Additive manufacturing is an emerging and evolving technology (a selection of technologies, actually) that fits nicely into this category. Assuming you’ve performed due diligence, and the new process seems like it’d be a good fit for your situation, there are still realities to face and questions to ask yourself.

Obviously, there will be a learning curve. And there’s no magical formula that will reveal just how long it will take to become effective at a new technology, let alone proficient at it. Patience is needed during this educational period. Plus, frustration must be kept in check as that pricey piece of new equipment sits idle while your team endeavors to figure it out. By dedicating yourself to mastering the new technology and not just dabbling in it, you can minimize the learning curve. There’s no point purchasing alternate manufacturing equipment if your shop isn’t going to go all-out to become expert at using it anyway.

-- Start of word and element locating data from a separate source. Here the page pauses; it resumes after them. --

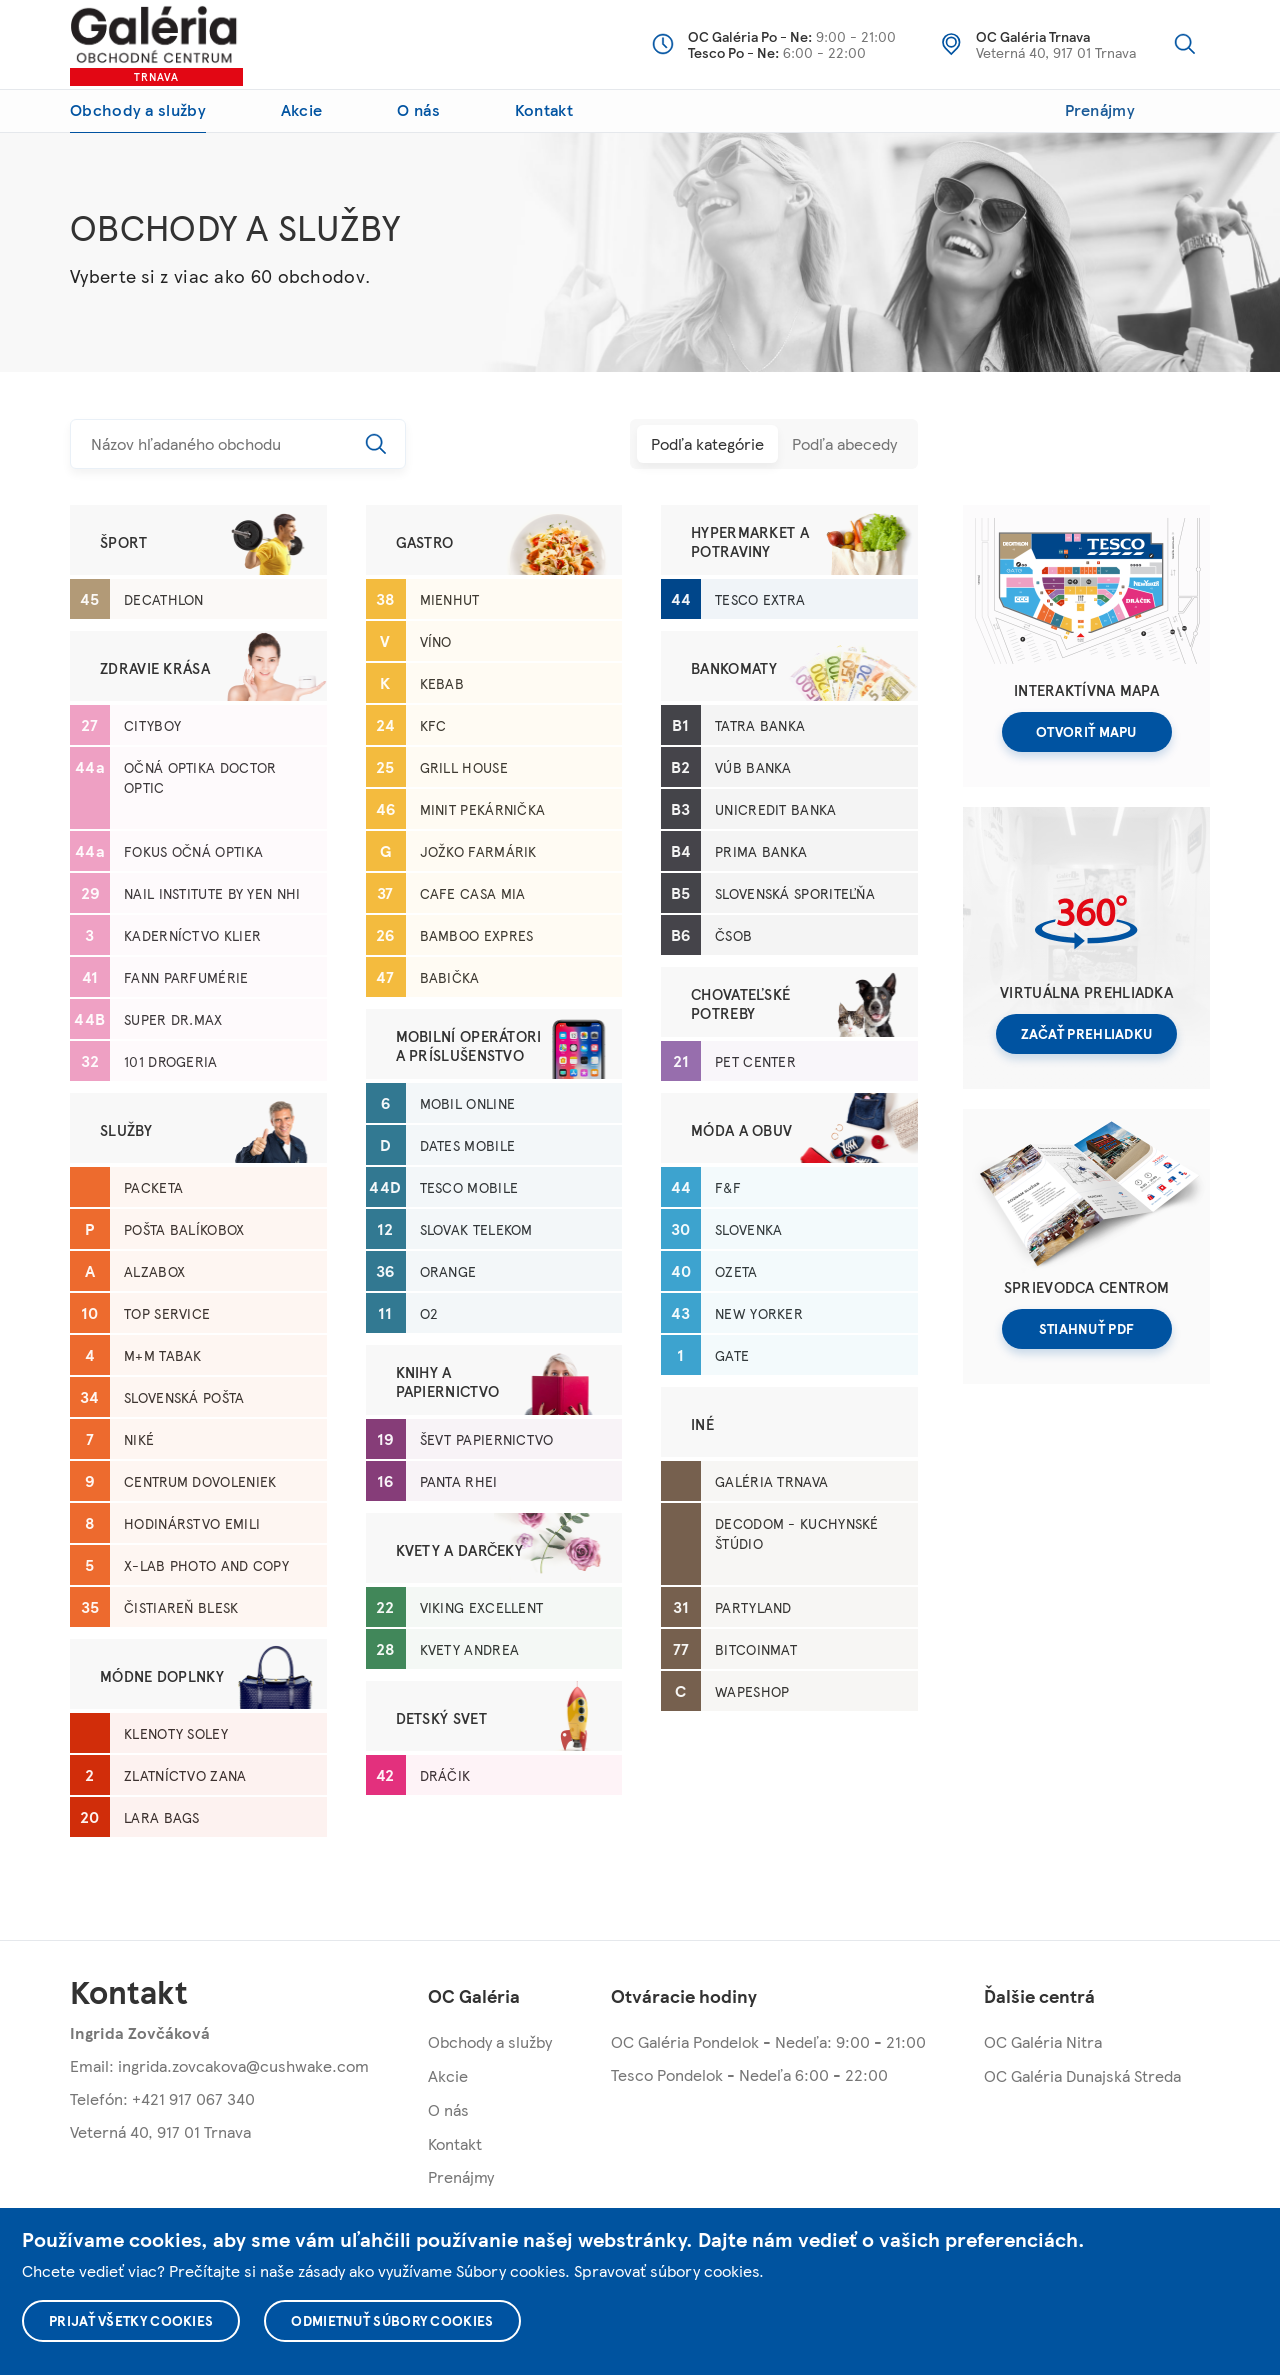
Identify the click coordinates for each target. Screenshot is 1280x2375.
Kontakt (544, 109)
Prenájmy (1100, 109)
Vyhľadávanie (1185, 44)
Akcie (302, 109)
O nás (418, 109)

Patience is also required in terms of marketing the new process to your customers. You don’t want to oversell a new capability before you’ve figured it out. Otherwise you could end up with frustrated and disappointed customers. However, once you’ve nailed the process, you must educate your customers. Make sure they understand not only what you’re able to do with the new equipment, but how they will directly benefit from it.

Finally, don’t be afraid to experiment once you’ve got a good handle on the new process. In fact, it might not necessarily be a bad thing to scrap a part as you tweak things. In many cases, the process improvements gleaned from stumbling a bit can outweigh minimal scrap losses.